**Try it**
Could you print every record below exactly as written?
========
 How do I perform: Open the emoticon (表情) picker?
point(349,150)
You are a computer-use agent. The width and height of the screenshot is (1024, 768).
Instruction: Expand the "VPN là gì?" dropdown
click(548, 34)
========
**Exercise result**
 How do I perform: Open the emoticon (表情) picker?
point(349,150)
You are a computer-use agent. The width and height of the screenshot is (1024, 768).
Instruction: Expand the "VPN là gì?" dropdown
click(548, 34)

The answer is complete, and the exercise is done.